WORK TO BE COMPLETED:
Count every line in the entries below that contains the word "will", and give only that number.
[Start of section]
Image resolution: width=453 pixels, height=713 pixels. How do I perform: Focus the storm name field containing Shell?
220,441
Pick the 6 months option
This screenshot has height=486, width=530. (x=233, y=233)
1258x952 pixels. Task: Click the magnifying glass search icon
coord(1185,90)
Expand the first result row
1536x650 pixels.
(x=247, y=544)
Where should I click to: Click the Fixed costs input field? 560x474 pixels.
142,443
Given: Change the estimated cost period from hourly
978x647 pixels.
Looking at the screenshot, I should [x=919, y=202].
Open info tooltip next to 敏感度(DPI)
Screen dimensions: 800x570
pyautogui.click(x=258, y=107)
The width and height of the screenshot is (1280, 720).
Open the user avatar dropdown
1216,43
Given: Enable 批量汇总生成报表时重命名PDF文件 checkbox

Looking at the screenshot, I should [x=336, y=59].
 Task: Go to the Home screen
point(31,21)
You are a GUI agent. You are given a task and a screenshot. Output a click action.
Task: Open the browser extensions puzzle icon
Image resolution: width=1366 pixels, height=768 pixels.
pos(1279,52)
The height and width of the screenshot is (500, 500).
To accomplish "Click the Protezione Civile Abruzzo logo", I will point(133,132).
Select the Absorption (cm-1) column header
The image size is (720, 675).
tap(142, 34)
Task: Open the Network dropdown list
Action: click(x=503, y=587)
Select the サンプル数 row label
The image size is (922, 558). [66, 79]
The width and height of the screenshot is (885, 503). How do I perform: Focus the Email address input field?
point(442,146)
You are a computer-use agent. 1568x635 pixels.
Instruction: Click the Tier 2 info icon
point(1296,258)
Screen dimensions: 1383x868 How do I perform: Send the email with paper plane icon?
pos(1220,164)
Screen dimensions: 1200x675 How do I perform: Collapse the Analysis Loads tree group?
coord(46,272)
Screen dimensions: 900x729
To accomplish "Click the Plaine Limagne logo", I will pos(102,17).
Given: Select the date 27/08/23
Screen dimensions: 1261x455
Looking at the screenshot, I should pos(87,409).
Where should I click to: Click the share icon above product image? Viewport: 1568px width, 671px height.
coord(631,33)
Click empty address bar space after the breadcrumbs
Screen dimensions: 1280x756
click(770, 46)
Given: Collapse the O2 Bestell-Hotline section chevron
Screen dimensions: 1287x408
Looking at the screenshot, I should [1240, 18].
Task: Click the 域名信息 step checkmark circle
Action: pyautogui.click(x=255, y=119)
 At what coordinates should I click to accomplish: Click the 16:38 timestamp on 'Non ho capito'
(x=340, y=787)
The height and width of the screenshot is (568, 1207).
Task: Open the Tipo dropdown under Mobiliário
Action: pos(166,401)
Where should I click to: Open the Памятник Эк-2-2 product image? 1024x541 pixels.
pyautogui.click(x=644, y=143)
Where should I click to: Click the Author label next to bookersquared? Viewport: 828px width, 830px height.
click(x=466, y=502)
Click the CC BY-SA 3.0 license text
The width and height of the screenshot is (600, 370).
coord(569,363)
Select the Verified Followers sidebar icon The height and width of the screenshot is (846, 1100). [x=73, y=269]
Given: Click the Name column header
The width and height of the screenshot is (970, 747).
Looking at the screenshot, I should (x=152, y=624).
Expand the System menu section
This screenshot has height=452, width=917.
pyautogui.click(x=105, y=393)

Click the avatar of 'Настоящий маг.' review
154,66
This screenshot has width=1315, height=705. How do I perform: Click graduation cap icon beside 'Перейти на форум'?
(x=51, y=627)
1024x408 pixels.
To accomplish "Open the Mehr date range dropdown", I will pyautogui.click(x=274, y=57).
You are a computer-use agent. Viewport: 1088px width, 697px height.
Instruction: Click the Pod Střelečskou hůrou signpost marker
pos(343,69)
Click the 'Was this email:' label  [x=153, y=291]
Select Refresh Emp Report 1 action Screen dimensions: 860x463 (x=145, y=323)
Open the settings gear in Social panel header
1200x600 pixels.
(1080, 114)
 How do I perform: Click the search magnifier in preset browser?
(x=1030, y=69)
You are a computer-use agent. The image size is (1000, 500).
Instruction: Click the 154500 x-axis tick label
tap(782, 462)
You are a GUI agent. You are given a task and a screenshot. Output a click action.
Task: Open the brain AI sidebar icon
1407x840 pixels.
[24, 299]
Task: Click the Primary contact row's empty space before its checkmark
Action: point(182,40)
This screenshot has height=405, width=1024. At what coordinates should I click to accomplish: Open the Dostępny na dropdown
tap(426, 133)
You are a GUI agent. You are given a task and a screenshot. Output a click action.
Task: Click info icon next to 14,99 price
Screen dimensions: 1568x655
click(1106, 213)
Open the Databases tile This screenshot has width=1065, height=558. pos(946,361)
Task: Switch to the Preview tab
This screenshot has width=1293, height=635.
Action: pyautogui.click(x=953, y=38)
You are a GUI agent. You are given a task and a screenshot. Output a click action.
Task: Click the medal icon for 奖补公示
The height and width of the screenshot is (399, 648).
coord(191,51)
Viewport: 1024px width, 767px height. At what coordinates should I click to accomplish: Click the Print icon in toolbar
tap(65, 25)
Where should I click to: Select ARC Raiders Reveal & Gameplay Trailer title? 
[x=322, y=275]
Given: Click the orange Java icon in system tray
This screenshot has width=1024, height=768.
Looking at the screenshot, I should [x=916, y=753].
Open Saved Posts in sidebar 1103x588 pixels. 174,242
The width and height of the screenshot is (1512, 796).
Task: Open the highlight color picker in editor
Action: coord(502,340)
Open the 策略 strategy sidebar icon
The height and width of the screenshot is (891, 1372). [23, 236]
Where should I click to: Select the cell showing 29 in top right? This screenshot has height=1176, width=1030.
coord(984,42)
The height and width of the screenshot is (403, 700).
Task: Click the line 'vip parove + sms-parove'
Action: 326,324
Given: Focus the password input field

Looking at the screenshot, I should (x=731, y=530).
[End of section]
SOLUTION FOR THIS TASK:
3